Leaving our boards and travel-bag with the wonderfully sweet Jani at our hotel in El Tunco we drank down the last drops of farewell with our newfound international surf-family and took a shuttle west for a bit of culture(innit). Guatemala is the only Central American country which genuinely retains some indigenous culture. Mayan villages, peoples, language, dress and customs remain surprisingly intact, particularly in the highlands, uncorrupted by the inexorable Yank-ification which, via CIA militia-funding and corporate colonialism, has already consumed most surrounding countries. It was this American colonial defiance which drew us first to Antigua, ironically to see a well—preserved Spanish colonial-town, then to Lake Atitlan for the real deal.

Despite the hordes of tourists that both of these ‘authentic’ sites attract their inherent beauty remained and enough real life weaved around the tourist-focused attractions for us to gain a sense that these were still living, thriving communities. Now they just have a $ boost from the gringo.

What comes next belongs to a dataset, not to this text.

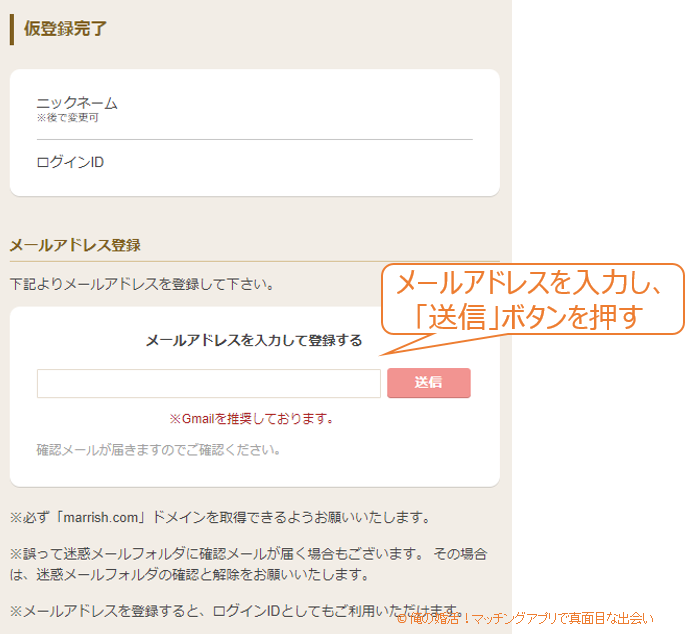Click the gray 確認メールが届きます confirmation hint
This screenshot has width=688, height=634.
click(x=158, y=450)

Hours after our departure from El Tunco a flash-flood consumed our hotel, sweeping cars and cattle down the street and out to sea. The river rose three metres within 30 minutes engulfing the ground floor in a swirling, swampy broth. Our bag had been stored in the ground-floor office of the hotel so we returned to a bag full of mud-drenched clothes, books, travel documents, notebooks, medical kit, toiletries and all the aide-memoirs we’ve been lugging around the world with us for nearly a year. As we sifted through our soiled, sorry possessions our heads and hearts dropped. The flood, and subsequent storms had scared off most itinerant surfers, the place was empty, the locals were rebuilding and repairing and our spirits were low. That evening we chatted, laboriously via google translate, with our still smiling, gun-toting, effusive night guard. He and his family of four lived a little further up stream and they, along with their neighbours, had lost pretty much everything. Their clothes, furniture TV, cooking equipment… everything. Only minutes after the water first crept under their door their two young boys were up to their necks and scrambling and swimming for their lives in the pitch darkness as the water continued to rise. Thankfully everyone in the area survived, but it put our measly inconvenience into perspective and shook us from our self-indulgent bourgeois despair.